Manfaat Mempelajari Ilmu Tauhid
Tauhid tidak hanya sekedar
diketahui dan dimiliki oleh Seseorang, tetapi lebih dari itu, ia harus dihayati
dengan baik dan benar, kesadaran seseorang akan tugas dan kewajiban sebagai
hamba Allah akan muncul dengan sendirinya. Hal ini nampak dalam hal pelaksanaan
ibadat, tingkah laku, sikap, perbuatan, dan perkataannya sehari-hari. Maksud dan tujuan tauhid bukanlah sekedar mengakui
bertauhid saja tetapi lebih jauh dari itu, sebab tauhid mengandung sifat-sifat:
1.
Sebagai sumber
dan motifator perbuatan kebajikan dan keutamaan.
2.
Membimbing
manusia ke jalan yang benar, sekaligus mendorong mereka untuk mengerjakan
ibadah dengan penuh keikhlasan.
3.
Mengeluarkan
jiwa manusia dari kegelapan, kekacauan dan kegoncangan hidup yang dapat
menyesatkan.
4.
Mengantarkan manusia kepada kesempurnaan lahir dan batin.

Tugas Wajib:
(a) Menurut kutipan tentang manfaat ilmu tauhid, ke mana tauhid mengantarkan manusia?
(b) Lanjutkan kutipan tentang manfaat ilmu tauhid mulai dari akhir bagiannya yang terakhir.

Data yang Diberikan:
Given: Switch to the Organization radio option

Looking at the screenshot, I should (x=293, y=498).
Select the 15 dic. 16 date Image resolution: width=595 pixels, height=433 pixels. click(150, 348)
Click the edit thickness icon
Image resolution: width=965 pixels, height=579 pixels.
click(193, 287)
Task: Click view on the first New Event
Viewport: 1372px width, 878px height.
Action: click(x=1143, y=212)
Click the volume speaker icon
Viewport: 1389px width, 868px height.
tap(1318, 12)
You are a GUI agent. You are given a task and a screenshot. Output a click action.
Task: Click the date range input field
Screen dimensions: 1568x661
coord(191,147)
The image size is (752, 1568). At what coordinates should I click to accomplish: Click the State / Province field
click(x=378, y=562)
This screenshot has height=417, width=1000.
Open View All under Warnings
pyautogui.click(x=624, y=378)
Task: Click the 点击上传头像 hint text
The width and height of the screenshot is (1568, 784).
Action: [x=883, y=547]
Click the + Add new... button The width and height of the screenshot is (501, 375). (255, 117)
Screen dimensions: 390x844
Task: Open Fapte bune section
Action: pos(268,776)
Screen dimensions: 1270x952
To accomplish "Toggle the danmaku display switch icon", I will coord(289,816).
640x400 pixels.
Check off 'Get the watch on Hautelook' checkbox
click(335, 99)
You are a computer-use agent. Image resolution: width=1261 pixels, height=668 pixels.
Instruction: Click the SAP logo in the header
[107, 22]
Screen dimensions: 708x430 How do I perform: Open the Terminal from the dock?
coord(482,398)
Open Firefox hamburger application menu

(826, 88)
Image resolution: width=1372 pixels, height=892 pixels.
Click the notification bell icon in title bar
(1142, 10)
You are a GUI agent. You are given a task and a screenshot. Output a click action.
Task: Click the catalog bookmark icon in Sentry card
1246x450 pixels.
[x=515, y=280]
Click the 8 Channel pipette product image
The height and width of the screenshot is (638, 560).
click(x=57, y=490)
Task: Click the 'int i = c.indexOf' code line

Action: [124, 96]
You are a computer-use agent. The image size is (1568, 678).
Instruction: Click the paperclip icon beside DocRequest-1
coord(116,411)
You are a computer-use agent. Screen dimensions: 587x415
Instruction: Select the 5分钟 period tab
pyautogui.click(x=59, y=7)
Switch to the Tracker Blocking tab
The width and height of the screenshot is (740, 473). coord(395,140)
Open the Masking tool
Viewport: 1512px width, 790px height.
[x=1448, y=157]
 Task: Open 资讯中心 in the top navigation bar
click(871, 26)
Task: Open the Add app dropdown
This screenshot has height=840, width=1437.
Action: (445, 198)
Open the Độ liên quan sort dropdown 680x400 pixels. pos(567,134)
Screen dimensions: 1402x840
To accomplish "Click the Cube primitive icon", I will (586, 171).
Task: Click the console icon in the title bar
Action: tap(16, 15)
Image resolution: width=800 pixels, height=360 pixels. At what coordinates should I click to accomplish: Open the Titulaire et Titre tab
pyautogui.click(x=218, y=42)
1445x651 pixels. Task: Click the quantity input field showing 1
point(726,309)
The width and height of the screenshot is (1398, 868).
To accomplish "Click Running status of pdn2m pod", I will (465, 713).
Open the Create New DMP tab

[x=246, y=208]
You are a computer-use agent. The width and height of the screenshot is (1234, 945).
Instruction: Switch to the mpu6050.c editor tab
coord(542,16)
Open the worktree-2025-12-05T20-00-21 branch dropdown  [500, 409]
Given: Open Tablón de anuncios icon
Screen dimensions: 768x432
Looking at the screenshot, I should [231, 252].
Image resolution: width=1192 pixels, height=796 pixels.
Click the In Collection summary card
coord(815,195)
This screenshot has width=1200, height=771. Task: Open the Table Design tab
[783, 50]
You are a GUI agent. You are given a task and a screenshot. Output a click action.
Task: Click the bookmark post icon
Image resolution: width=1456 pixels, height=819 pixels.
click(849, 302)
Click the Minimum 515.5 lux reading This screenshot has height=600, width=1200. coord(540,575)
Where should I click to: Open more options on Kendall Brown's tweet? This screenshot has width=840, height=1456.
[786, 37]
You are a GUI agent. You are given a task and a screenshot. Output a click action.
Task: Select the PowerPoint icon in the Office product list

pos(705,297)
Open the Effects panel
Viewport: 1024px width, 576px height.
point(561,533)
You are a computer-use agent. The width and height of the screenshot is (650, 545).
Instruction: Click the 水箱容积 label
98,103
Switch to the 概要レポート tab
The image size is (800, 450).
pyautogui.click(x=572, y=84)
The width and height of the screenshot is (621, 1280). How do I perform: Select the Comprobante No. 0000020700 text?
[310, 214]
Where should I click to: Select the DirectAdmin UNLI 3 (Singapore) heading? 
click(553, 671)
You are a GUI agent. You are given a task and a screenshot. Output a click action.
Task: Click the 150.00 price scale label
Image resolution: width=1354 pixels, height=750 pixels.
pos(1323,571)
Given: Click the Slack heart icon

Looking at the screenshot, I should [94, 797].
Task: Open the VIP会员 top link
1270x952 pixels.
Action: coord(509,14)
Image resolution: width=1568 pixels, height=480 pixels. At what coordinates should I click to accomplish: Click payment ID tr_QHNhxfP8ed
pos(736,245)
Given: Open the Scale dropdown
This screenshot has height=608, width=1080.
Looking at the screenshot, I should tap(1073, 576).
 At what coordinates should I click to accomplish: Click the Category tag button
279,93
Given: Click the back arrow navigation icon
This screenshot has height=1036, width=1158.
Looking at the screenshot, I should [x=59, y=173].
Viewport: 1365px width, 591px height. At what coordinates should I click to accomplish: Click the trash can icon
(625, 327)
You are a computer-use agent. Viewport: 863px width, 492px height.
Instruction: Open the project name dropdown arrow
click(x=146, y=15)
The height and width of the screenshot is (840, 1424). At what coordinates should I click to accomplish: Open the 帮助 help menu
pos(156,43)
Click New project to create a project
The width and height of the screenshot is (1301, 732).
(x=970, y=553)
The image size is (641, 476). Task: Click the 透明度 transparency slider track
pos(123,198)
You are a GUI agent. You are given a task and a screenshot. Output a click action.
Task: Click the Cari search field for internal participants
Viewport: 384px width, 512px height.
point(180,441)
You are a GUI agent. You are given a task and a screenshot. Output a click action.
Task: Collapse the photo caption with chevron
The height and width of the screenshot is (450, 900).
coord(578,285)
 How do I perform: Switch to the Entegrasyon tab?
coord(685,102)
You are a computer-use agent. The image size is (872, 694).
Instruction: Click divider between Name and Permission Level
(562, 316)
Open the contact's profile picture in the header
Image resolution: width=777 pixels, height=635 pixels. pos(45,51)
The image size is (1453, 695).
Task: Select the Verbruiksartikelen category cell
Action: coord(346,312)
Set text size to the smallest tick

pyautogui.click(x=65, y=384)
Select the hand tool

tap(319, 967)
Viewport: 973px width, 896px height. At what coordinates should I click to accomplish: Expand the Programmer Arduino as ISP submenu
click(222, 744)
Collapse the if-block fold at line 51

Jawaban per Tugas:
(a) Tauhid mengantarkan manusia kepada kesempurnaan lahir dan batin.

(b)
Manfaat ilmu tauhid bagi kehidupan
manusia adalah sebagai pendoman hidup yang dengannya manusia bisa terbimbing ke
jalan yang diridhoi Allah dan dengan tauhid manusia bisa menjalani hidup sesuai
dengan apa yang telah digariskan oleh Allah SWT. Dengan tauhid
manusia tidak hanya bebas dan merdeka, melainkan juga akan sadar bahwa
kedudukannya sama dengan manusia lain manapun. Tidak ada manusia yang
superior atau inferior terhadap manusia lainnya. Suatu hal yang tidak bisa dilupakan adalah bahwa komitmen manusia-tauhid
tidak saja terbatas pada hubungan vertikalnya dengan tuhan, melainkan juga
mencakup hubungan Horizontal dengan sesama manusia dan seluruh makhluk, dan
hubungan-hubungan ini harus sesuai dengan kehendak Allah. Sampai dengan
misi ini tauhid dapat mewujudkan sesuatu bentuk kehidupan social yang adil dan
etis. Dalam kontek pengembangan umat, tauhid berfungsi antara lain
mentranformasikan setiap individu yang meyakininya menjadi manusia yang
memiliki sifat-sifat mulia yang membebaskan dirinya dari setiap belenggu
sosial, politik, ekonomi, dan budaya. Dengan
demikian, akan muncul manusia-manusia tauhid yang memiliki cirri-ciri positif
yaitu:
1.
Memiliki komitmen utuh pada tuhannya.
2.
Menolak pedoman
hidup yang datang bukan dari Allah.
3.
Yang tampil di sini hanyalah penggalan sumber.